Ooctane, a Cambodian venture capital firm backed by local logistics company Worldbridge Group, is scouting for “late-stage investment opportunities” in the country due to a paucity of quality deals in the early stages.

The $55 million VC fund is also looking to provide advisory services to companies as it looks to tap the private equity space. Its targets are “good revenue-generating businesses” that have strong unit economics, with “clear traction, growth strategy and road to profitability,” its general partner Tapas Kuila told DealStreetAsia.

Ooctane closed its debut fund in late 2018 with a mandate to invest in Cambodia-connected technology-enabled businesses.

The firm focuses on sectors such as logistics, e-commerce, real estate and financial services within the technology umbrella. However, it is also open to investing in traditional brick-and-mortar companies that are using technology as an enabler for digital transformation.

An associate with WorldBridge Group, one of Cambodia’s largest logistics companies, Ooctane also advises on M&A deals for the group.

According to the report “Startup Kingdom: Cambodia’s Vibrant Tech Startup Ecosystem in 2018,” challenges in the country’s nascent startup ecosystem revolve around “investment readiness” issues.

To date, there are only 30 publicly disclosed tech startups with institutional capital investment. Many early stage firms still lack understanding of what “investment readiness” means or what conditions are required to close institutional, corporate or even significant angel investment.

The investment firm assesses startups in terms of markets they cater to, their teams and their growth prospects.

In January last year, Ooctane made its first and only investment in the local food delivery service startup Muuve.

While the value of the deal was not disclosed, it was a strategic investment to help Muuve expand to new cities in Cambodia and strengthen its current operations.

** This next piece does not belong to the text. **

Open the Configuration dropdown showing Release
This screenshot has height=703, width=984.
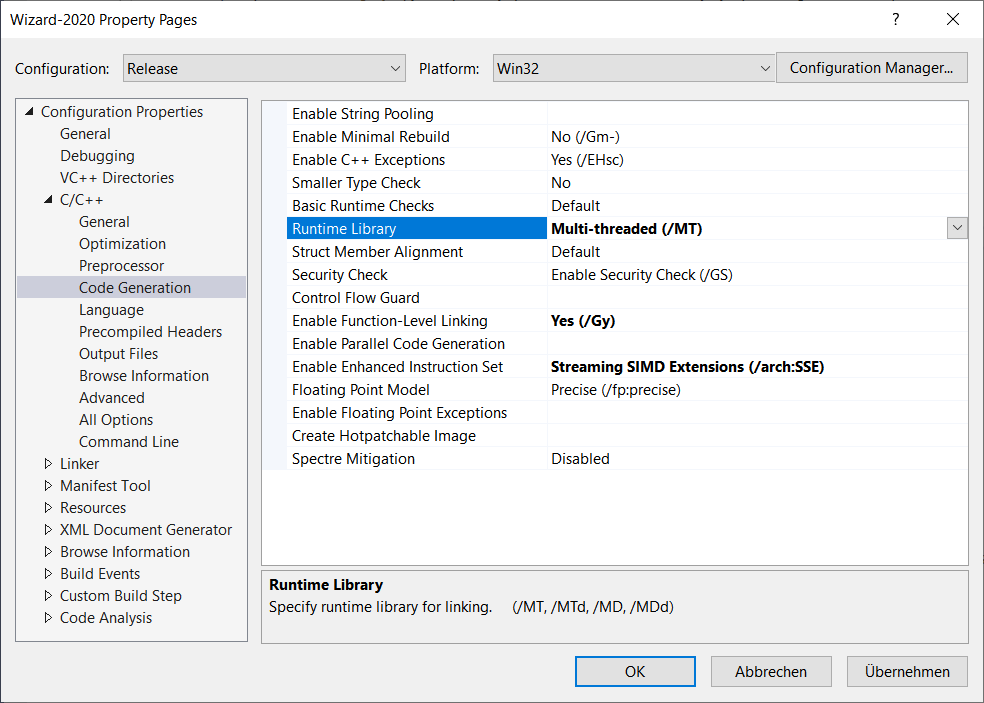coord(264,69)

While there has been a lull in terms of investment activity due to the COVID-19 crisis, Ooctane claims to have spent a considerable amount of time last year advising and assisting its portfolio companies on how to survive the onslaught of the pandemic.

“In general, we add value by adopting a hands-on approach with our portfolio companies by playing a very operational and advisory role for them as per their needs,” Kuila added.

The venture capital landscape of Cambodia is still at a nascent stage, with just a handful of VCs operating in the market.

Among those active in the VC space in Cambodia are Smart Axiata Digital Innovation Fund, 500 Startups and Phnom Penh-based Obor Capital.

In terms of private equity, sector-agnostic firms such as Emerging Markets Investment Advisers and Belt Road Capital have made headlines — they have made investments in relatively established technology-enabled businesses.

There are currently over 300 active technology startups operating at various stages of development, according to the “Startup Kingdom” report.

The country’s investment landscape is improving, driven by increased interest in the technology sector. This is also fueled by positive market conditions, such as relative currency stability with a primarily dollarized economy, less capital flow restrictions compared to neighbouring ASEAN markets, and openness to foreign direct investment (permitting 100% foreign ownership of companies, with limited exceptions).

Given the coup in Myanmar, Cambodia is expected to become a destination for investors to shift their capital to. Andrew Durke, COO of Obor Capital, believes that many Myanmar-focused investors might now cast wider nets. “I expect a lot of investors that leave Myanmar to shift from a Myanmar-only strategy to a regional strategy,” he said.

Obor Capital, which has invested in five Cambodian businesses and one Vietnamese company, is betting big on Cambodia as a preferred investment destination.

Durke expects Cambodia to write a story similar to that of Vietnam. Cambodia can absorb more capital, especially for deals in the range of $500,000 to $3 million, he said. “Examining the characteristics that make Myanmar attractive to investors, I think Cambodia is the most similar [to Myanmar].”

Editor’s note: The article reflects the author’s opinion only, and not necessarily the views of editorial opinion of Belt & Road News.